Your completed model class looks like this:

package com.liferay.docs.guestbook.model;

public class Entry {

    private String name;
    private String message;

    public Entry() {
        this.name = null;
        this.message = null;
    }

    public Entry(String name, String message) {
        setName(name);
        setMessage(message);
    }

    public String getName() {
        return name;
    }

    public String getMessage() {
        return message;
    }

    public void setName(String name) {
        this.name = name;
    }

    public void setMessage(String message) {
        this.message = message;
    }

}

Now that you have your model, you have an easy way of encapsulating guestbook entries so they can be processed by the controller layer and displayed by the view layer. Your next step is to enhance the controller (your portlet class) so that guestbook entries are processed and ready to display when users see the guestbook application.

Customizing How Your Application is Rendered

As mentioned earlier, your application is using two portlet phases: render and action. To make the guestbook show the saved guestbook entries when users view the application, you need to customize your portlet’s render functionality, which it’s currently inheriting from its parent class, MVCPortlet.

  1. Open GuestbookPortlet and add the following method below your addEntry method:

    @Override
    public void render(RenderRequest renderRequest, RenderResponse renderResponse)
        throws PortletException, IOException {
    
        PortletPreferences prefs = renderRequest.getPreferences();
        String[] guestbookEntries = prefs.getValues("guestbook-entries", new String[1]);
    
        if (guestbookEntries[0] != null) {
            List<Entry> entries = parseEntries(guestbookEntries);
            renderRequest.setAttribute("entries", entries);
        }
    
        super.render(renderRequest, renderResponse);
    }
    

    This method retrieves the guestbook entries from the configuration, converts it to a List of Entry objects, and places that List into the request object. It then calls the parent class’s render method.
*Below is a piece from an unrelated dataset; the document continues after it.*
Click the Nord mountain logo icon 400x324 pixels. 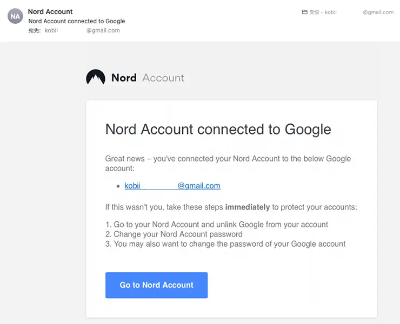[x=96, y=77]
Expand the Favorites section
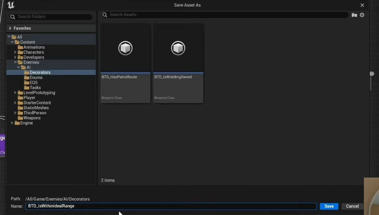Image resolution: width=379 pixels, height=215 pixels. 10,28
  2. Beneath the render method, add the following method that converts the array to a List of your model objects:

    private List<Entry> parseEntries(String[] guestbookEntries) {
        List<Entry> entries = new ArrayList<Entry>();
    
        for (String entry : guestbookEntries) {
            String[] parts = entry.split("\\^", 2);
            Entry gbEntry = new Entry(parts[0], parts[1]);
            entries.add(gbEntry);
        }
    
        return entries;
    }
    
  3. Press [CTRL]+[SHIFT]+O to organize imports.

As you can see, this method splits the entries in the String array into two parts based on the caret (^) character.

Now that you have your controller preparing your data for display, your next step is to implement the view so users can see guestbook entries.

Displaying Guestbook Entries

Liferay’s development framework makes it easy to loop through data and display it nicely to the end user. You’ll use a Liferay UI construct called Search Container to make this happen.

  1. Add these tags to your view.jsp in between the </portlet:renderURL> and <aui:button-row> tags:

    <jsp:useBean id="entries" class="java.util.ArrayList" scope="request"/>
    
    <liferay-ui:search-container>
        <liferay-ui:search-container-results results="<%= entries %>" />
    
        <liferay-ui:search-container-row
            className="com.liferay.docs.guestbook.model.Entry"
            modelVar="entry"
        >
            <liferay-ui:search-container-column-text property="message" />
    
            <liferay-ui:search-container-column-text property="name" />
        </liferay-ui:search-container-row>
    
        <liferay-ui:search-iterator />
    </liferay-ui:search-container>
    

Save your work, deploy your application, and try adding some guestbook entries.

Awesome! You’ve finished your working prototype! You have a working application that adds and saves guestbook entries.

The way you’re saving the entries isn’t the best way to persist data in your application. Next, you’ll use Service Builder to generate your persistence classes and the methods you need to store your application data in the database.